The Church collection is unusual in telling the story of a prominent southern Black family so extensively. Its rarity has led to a great deal of use by researchers over the past 30 years in books, articles, podcasts, blogs, and documentaries. The latest was by PBS last year in a documentary that featured suffragist Mary Church Terrell, the daughter of Robert, Sr. All of that use has taken its toll on the collection which contains letters, deeds, photographs, newspaper clippings, and memorabilia that have become increasingly fragile and sometimes even sustained damage. Each individual piece must be put in special plastic sleeves to ensure the materials are available to future generations. There is no substitute for scholars being able to work with original primary documents.
Special Collections focuses on materials that tell the story of Memphis, its culture and people, and that is why the Church collection is such a jewel.

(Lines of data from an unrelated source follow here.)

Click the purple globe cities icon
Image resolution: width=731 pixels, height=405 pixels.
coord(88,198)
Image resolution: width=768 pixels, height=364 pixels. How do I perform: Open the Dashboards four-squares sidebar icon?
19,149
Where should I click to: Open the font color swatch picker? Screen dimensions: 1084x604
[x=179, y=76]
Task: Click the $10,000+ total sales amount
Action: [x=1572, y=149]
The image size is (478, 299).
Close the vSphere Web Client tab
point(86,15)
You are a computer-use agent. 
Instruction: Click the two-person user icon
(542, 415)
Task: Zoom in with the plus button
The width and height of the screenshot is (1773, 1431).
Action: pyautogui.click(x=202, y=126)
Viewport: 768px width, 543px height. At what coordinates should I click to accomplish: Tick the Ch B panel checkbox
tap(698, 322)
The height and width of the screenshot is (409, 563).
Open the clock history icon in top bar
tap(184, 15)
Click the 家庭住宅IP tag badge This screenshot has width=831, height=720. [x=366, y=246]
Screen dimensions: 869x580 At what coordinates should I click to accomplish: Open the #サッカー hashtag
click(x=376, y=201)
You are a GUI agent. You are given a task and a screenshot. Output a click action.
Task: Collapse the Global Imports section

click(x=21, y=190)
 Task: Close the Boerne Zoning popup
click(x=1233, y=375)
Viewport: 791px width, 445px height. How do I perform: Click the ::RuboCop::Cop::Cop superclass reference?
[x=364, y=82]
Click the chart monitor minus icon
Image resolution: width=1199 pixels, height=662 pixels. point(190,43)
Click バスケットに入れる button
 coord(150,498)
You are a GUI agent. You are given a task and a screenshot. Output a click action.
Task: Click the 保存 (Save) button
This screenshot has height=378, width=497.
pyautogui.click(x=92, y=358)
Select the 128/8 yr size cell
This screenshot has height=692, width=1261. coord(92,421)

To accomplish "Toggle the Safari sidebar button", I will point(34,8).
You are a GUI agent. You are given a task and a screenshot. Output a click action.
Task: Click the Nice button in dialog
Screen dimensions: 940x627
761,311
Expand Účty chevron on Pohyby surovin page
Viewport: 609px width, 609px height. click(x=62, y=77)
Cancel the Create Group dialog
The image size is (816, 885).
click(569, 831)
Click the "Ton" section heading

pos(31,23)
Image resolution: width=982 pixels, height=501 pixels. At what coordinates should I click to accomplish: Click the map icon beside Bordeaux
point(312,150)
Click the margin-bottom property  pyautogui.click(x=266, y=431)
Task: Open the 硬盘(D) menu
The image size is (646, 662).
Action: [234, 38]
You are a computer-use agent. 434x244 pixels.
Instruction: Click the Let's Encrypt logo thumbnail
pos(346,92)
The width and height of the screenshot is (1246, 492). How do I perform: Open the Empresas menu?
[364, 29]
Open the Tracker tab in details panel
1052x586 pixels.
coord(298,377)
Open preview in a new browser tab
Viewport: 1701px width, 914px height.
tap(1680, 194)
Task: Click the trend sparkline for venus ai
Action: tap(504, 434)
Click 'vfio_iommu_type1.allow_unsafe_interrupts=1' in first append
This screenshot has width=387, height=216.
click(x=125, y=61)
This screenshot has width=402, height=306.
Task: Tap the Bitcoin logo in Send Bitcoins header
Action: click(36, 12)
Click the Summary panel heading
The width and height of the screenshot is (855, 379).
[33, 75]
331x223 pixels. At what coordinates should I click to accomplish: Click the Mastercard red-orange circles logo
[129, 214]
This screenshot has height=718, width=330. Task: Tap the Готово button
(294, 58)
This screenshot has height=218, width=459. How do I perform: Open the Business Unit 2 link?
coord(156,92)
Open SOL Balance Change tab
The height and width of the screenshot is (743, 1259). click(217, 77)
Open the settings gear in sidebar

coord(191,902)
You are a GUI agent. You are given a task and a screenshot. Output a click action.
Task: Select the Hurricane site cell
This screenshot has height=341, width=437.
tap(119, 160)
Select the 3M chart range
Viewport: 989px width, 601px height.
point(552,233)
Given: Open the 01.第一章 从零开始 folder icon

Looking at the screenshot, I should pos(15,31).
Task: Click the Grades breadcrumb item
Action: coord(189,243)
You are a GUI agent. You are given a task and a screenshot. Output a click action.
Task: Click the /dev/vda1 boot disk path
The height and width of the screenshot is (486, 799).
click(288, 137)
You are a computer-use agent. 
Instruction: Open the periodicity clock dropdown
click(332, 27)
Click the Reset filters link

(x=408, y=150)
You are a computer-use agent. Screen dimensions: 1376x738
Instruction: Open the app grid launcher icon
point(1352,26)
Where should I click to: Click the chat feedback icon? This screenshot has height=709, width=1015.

The Black experience in this city is under-documented and Special Collections is honored to hold the Church family collection. The department has over 600 collections on a range of subjects in its facility on the 4th floor of the McWherter Library. The collections have been used by undergraduate and graduate students and faculty from History, English, Journalism, Communication and Film, and Urban Studies, among others. They are a university resource but the collections are the unique holdings of the University Libraries that are sought out by users in the United States, Europe, Australia, and Asia.